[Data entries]
=== Begin Enclosure ===
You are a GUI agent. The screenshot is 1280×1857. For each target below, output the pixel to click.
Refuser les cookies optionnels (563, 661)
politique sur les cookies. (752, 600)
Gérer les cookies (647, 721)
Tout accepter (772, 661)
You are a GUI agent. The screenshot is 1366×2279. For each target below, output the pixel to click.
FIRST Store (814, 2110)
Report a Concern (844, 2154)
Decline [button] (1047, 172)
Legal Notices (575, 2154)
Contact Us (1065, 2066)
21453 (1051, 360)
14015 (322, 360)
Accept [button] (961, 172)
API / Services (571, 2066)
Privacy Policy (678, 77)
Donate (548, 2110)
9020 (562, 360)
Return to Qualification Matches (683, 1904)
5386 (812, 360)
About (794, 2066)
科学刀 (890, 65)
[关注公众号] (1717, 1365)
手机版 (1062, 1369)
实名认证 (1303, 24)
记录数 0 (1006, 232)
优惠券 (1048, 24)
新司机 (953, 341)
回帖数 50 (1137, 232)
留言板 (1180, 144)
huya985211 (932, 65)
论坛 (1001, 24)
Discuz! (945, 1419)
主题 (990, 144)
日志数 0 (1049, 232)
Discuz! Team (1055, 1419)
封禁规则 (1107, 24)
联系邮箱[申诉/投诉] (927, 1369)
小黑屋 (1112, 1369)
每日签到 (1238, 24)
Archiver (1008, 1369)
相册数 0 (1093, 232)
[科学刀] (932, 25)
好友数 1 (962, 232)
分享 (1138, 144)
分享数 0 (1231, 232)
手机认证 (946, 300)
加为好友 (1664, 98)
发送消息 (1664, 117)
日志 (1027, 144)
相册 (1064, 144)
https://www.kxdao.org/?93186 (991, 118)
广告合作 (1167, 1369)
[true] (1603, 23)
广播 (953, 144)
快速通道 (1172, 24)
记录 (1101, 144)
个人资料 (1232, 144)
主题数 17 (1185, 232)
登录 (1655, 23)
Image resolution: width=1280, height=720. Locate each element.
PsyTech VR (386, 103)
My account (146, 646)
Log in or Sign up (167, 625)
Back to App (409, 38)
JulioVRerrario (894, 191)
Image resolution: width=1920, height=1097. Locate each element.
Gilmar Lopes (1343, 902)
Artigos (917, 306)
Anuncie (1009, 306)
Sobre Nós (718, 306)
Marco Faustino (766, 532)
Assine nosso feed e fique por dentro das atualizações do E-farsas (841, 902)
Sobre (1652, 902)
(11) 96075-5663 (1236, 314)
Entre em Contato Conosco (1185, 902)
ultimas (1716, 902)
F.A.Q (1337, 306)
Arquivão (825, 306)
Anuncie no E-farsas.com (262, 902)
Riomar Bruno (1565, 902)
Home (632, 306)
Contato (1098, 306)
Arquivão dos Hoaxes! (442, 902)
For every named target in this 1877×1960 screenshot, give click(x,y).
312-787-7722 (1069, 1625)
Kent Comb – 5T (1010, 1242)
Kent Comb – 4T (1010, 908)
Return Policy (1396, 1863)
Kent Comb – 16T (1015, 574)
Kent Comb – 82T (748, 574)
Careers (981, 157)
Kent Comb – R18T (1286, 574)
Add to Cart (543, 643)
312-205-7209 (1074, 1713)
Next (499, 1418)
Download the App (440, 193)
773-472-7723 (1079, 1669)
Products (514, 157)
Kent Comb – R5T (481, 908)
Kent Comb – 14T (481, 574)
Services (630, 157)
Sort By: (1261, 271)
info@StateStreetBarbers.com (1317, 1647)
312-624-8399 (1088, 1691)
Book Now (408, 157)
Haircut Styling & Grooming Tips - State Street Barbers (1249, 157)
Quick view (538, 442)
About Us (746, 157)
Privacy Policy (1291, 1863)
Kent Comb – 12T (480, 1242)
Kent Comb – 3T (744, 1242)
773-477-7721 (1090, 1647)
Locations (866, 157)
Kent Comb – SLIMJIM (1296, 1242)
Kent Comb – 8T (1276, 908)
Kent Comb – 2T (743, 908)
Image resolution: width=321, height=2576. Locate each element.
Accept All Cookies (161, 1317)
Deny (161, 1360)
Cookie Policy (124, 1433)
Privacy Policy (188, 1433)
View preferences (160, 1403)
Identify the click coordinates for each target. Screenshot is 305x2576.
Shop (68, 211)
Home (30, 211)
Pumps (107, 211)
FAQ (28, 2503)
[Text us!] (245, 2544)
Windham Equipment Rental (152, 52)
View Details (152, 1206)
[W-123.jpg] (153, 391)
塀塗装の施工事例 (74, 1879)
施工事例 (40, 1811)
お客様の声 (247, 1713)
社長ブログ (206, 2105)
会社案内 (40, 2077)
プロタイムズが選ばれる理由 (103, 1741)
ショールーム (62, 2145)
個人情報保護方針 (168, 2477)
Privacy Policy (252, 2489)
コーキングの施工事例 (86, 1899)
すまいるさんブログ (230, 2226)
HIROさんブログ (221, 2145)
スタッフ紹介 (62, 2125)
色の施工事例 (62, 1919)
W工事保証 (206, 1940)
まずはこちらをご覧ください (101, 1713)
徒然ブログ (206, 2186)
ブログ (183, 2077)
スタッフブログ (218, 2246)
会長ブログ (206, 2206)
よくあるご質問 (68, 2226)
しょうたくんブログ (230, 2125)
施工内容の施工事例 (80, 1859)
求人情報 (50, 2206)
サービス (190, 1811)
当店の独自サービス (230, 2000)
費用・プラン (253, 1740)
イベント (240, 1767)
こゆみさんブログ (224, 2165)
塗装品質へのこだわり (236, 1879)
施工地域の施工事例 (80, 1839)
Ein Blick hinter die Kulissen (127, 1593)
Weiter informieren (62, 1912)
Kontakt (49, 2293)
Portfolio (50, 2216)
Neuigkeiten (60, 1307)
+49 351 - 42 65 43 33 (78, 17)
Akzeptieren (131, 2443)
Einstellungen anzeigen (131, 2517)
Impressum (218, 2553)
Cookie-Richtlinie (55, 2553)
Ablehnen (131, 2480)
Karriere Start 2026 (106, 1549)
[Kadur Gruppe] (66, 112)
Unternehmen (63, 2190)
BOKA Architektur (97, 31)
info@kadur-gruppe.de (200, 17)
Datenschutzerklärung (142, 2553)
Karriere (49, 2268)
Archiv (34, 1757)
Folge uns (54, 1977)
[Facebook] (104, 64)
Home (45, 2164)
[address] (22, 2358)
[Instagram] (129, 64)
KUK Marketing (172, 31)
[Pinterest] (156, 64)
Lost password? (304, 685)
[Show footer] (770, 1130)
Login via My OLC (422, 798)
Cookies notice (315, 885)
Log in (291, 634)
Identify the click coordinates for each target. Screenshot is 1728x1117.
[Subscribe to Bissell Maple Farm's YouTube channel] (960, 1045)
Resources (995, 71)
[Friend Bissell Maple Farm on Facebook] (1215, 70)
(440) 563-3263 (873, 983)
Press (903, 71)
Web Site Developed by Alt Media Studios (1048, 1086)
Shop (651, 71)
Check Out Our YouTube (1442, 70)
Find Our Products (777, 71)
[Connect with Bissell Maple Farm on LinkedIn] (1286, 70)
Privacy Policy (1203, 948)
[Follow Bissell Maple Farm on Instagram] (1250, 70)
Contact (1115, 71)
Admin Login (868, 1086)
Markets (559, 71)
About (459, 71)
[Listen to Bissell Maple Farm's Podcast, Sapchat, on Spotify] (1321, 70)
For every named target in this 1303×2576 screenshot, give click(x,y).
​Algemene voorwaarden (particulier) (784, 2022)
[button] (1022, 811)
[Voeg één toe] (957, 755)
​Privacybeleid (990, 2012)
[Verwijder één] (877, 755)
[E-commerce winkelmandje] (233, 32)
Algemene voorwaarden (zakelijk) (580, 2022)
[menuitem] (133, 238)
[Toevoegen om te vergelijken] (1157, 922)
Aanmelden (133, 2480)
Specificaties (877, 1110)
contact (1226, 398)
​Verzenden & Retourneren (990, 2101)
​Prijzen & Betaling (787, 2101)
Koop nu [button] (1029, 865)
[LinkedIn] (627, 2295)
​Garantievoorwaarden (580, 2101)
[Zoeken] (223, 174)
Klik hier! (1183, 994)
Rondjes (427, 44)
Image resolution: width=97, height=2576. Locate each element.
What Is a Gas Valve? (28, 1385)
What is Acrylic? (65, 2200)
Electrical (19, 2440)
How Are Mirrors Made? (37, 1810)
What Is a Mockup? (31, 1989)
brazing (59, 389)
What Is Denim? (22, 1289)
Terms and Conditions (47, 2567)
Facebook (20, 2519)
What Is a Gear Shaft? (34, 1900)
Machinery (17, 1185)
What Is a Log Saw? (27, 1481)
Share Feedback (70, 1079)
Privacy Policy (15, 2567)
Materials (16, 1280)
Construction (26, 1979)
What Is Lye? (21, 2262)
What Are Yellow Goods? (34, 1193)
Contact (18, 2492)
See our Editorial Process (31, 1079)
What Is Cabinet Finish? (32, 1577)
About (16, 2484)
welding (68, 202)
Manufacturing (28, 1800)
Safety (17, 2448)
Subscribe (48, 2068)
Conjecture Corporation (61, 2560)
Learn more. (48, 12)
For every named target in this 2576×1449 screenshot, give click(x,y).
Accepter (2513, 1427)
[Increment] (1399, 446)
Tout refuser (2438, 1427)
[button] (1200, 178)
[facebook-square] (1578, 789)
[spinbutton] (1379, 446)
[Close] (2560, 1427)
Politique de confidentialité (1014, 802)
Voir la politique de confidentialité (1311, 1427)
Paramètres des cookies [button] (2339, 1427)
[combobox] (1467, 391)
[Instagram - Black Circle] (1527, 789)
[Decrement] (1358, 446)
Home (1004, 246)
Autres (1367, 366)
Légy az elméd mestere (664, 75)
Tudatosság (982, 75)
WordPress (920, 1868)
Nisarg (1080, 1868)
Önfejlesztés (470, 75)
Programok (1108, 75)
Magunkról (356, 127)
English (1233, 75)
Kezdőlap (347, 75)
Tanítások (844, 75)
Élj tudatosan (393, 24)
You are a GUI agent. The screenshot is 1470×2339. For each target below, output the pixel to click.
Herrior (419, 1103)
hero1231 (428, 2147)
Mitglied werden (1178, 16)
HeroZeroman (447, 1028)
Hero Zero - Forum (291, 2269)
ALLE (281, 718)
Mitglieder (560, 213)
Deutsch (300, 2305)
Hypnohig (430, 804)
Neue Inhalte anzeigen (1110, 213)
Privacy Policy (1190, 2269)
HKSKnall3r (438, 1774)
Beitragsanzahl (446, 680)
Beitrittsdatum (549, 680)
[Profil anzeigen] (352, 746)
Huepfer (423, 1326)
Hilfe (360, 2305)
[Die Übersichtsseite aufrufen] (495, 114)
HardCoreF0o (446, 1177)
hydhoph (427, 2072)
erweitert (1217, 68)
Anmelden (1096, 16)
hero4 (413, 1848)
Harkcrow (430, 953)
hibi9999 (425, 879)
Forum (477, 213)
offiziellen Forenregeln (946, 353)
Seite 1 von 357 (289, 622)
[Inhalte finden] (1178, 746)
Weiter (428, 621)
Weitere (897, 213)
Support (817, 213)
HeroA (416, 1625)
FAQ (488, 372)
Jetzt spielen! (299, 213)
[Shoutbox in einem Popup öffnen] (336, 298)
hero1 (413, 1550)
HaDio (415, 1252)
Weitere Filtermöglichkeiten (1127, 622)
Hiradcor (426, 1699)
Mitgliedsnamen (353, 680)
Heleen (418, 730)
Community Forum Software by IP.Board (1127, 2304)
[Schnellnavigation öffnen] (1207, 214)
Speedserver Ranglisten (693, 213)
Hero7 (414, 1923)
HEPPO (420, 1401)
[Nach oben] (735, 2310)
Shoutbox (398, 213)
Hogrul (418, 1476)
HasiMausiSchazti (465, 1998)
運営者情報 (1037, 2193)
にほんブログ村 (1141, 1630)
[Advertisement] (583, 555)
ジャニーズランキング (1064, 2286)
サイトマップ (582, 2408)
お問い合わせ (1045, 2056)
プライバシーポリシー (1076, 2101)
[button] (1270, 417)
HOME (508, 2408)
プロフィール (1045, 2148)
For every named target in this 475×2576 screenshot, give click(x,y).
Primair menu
=== End Enclosure ===
From the records above, reproduce exactly the lines from the one with "[combobox] (1467, 391)" to the one with "Programok (1108, 75)", both included, and no others.

OUTPUT OF THE EXERCISE
[combobox] (1467, 391)
[Instagram - Black Circle] (1527, 789)
[Decrement] (1358, 446)
Home (1004, 246)
Autres (1367, 366)
Légy az elméd mestere (664, 75)
Tudatosság (982, 75)
WordPress (920, 1868)
Nisarg (1080, 1868)
Önfejlesztés (470, 75)
Programok (1108, 75)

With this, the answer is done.